The importance of a satellite

There are many important uses for satellites, including:

  • Earth surveillance and research: since satellites can view large parts of the Earth, this enables them to quickly gather data and video signals which may be used in various ways, including weather, climate and military applications.
  • Space data collection and research: satellites also facilitate space exploration. Ground-based telescopes are slower and less accurate than specialized systems, such as the Hubble Space Telescope. The latter is not restricted by the Earth's atmosphere, which invariably reduces the level of image clarity.
  • Communications: satellites extend the reach of ground-based communications systems that typically connect with a line-of-sight signal or wireline media such as copper or fiber optic cables. Satellites also avoid signal blockage by fixed objects on the ground, such as mountains and tall buildings.

Africa expanding in space

In recent years, many countries in Africa have awoken to the potential and usefulness of space technology. Nigeria and South Africa are leading the way. They have funded and overseen a number of launches.

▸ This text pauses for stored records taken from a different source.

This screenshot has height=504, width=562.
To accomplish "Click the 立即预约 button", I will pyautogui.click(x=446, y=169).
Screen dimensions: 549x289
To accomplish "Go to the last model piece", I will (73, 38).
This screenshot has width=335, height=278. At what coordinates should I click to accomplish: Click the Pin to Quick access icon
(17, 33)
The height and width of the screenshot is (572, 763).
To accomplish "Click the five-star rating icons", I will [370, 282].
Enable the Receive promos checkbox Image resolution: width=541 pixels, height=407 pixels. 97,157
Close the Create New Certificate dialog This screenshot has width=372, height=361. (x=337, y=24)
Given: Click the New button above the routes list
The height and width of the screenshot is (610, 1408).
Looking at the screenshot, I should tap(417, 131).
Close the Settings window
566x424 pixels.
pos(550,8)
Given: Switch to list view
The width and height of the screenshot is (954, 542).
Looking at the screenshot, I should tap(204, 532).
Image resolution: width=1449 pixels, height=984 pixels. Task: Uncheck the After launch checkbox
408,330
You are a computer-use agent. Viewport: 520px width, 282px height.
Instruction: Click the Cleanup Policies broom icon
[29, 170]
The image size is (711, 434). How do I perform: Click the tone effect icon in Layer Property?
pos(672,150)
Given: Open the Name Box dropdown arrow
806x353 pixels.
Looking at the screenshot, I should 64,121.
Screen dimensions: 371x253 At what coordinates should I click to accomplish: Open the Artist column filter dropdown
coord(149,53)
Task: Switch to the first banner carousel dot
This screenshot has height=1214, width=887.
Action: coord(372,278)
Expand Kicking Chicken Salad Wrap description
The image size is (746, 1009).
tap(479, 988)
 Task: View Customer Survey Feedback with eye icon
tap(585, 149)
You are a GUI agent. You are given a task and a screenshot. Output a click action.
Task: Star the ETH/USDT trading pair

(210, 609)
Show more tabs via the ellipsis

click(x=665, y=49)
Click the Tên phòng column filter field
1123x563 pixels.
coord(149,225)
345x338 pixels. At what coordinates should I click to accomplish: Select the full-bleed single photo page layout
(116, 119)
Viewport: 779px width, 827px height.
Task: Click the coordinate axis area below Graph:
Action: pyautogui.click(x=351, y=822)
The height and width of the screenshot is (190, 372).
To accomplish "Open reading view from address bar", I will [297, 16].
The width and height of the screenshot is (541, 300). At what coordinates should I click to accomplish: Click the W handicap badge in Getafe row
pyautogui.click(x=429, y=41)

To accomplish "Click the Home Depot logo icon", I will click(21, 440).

Nigeria’s space agency, the National Space Research and Development Agency, flies several multimillion-dollar satellites. Additionally, South Africa launched its first satellite, SUNSAT, in 1999, and its second, SumbandilaSat, from Kazakhstan in 2009. As a result, South Africa formed its National Space Agency, SANSA. Moreover, in 2013, the Cape Peninsula University of Technology launched South Africa’s first CubeSat – a type of nano-satellite, known as ZACUBE-1. Furthermore, a Russian-built satellite for South Africa, Kondor-E, was launched into orbit in early 2015, providing all-weather, day-and-night radar imagery for the South African military.

Likewise, other African countries have recently begun space programs, such as Ghana launching its Space Science and Technology Center and Kenya starting its space program in 2012. Kenya’s geographic position on the equator makes it ideal to launch satellites into geostationary and other orbits.

Satellite alternatives

There are always alternatives, and, in this case, ground-based communication networks are the answer; this means the use of terrestrial facilities, such as copper wire, fiber optic and coaxial cable. But, ground-level communication has many challenges, including geographical obstacles, political limitations and commercial viability. Terrestrial and satellite communications systems are often blended to build large-scale global communications networks. Furthermore, stratospheric drone technology has the potential to take over some functions of satellites. In addition, high-altitude, solar-powered drones are in development that are expected to fly at heights of at least 65,000 feet. Eventually, these aircraft will take on some of the monitoring and telecommunications tasks that satellites currently carry out.

Satellite communication has long helped industries accelerate business transformation, and new mobile applications are continuing to be built using satellite technology. Such innovation will continue to connect stakeholders with businesses into the future.